Comment by Tostino
4 years ago
Yeah that argument for forcing pedaling to me seems like a way of gatekeeping to keep something a little more "pure" without any actual reason.
4 years ago
Yeah that argument for forcing pedaling to me seems like a way of gatekeeping to keep something a little more "pure" without any actual reason.
On a cargo bike carrying children in a hilly area the throttle is nearly essentially to safely get going from a stop and then to have pedaling take over.
I don't understand this comment. There are tons of non e cargo bikes. Are you saying they're unsafe to use? You could simply walk the bike if the terrain is too steep.
There’s a reason why heavy cargo bikes originated in flat places like Christiania, and the Netherlands. Walking a Larry vs. Harry Bullit up a steep hill is hard enough empty, but with 3 kids and groceries in the bucket I can see a lot of people preferring an assist.
It can be much harder to ride those cargo bikes by pedaling and throwing your center of balance around when weighed down compared to allowing the motor to accelerate you while keeping the bike properly balanced.
Speaking of gatekeeping...
A lot of people, adults in particular, appear to have an aversion to riding bicycles due to their inability to place both feet on the ground while seated (and I'm speaking here about the standard bicycle geometry, not recumbents, etc.).
It's too bad too because you would love to get more people out of large steel cars and into efficient e-bikes/scooters.

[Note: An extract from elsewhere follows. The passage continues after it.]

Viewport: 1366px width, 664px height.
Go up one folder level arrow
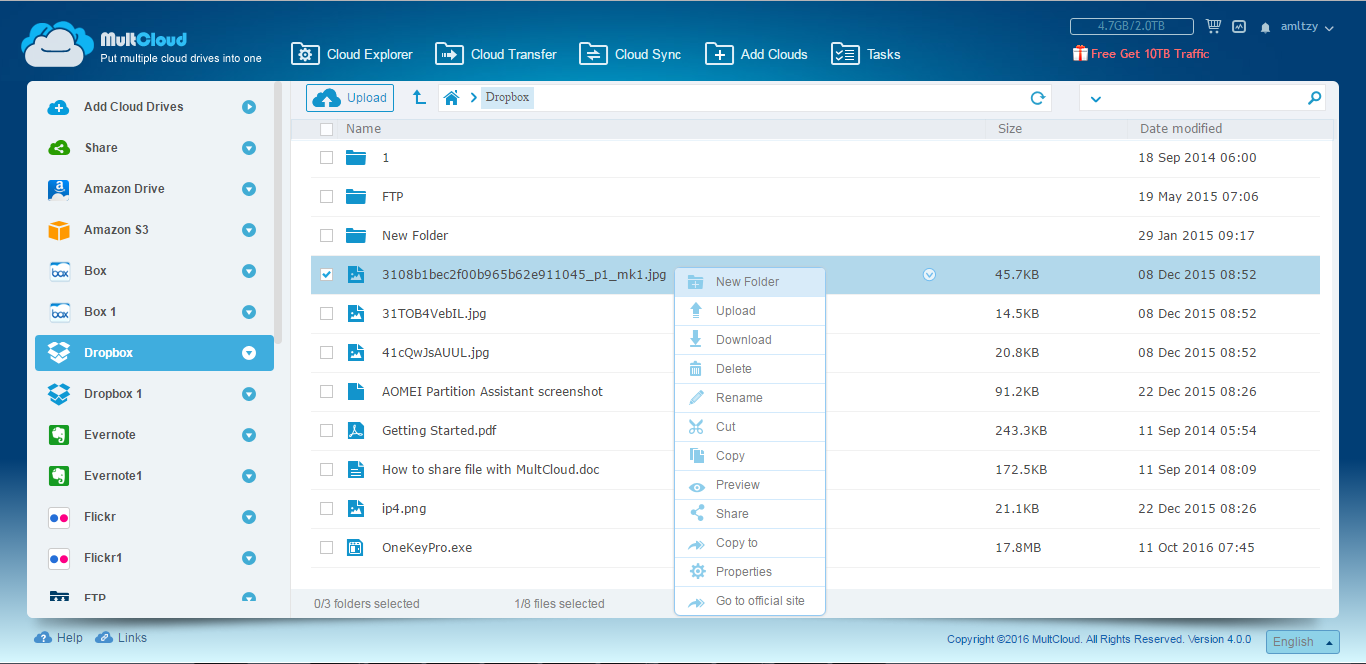point(419,98)
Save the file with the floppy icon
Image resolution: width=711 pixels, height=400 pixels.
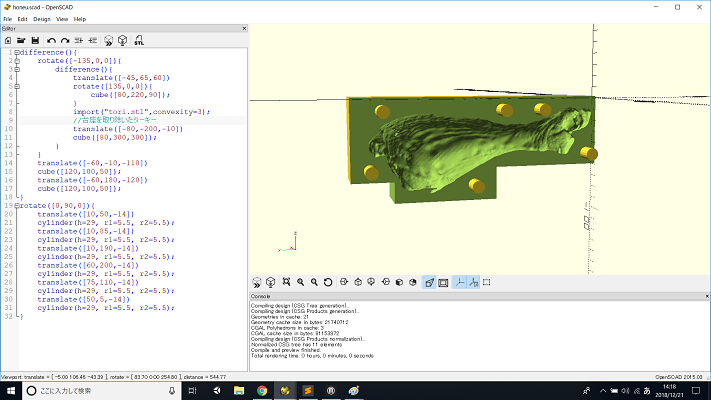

I wish we could lighten up a bit with regard to requiring pedals/pedalling and try saving the planet a little.
Absolutely agree, harping on the specific form of the vehicle rather than just enforcing reasonable safe speed limits for paths that everyone has to follow is maddening. I don't care if someone is more comfortable on a standup scooter, a pedal bike, a recumbent, or even a segway. Just lower the barrier of entry and get more people out and not in their cars.
Not really, without the pedals it's no longer a bicycle but a moped. We have e-mopeds already and there are plenty of rules for those.
Your views are colored by the laws you have dealt with, as are mine. Just because that is the law near you doesn't automatically mean that is the ideal way of regulating society. It is just what you are used to.
Obviously, I am arguing from the position of legality where I live, that would seem logical (as the writer of the article). If you live somewhere else and have a different legal environment I'd be very interested to learn about it but I won't adapt my behavior based on that because it simply doesn't apply here.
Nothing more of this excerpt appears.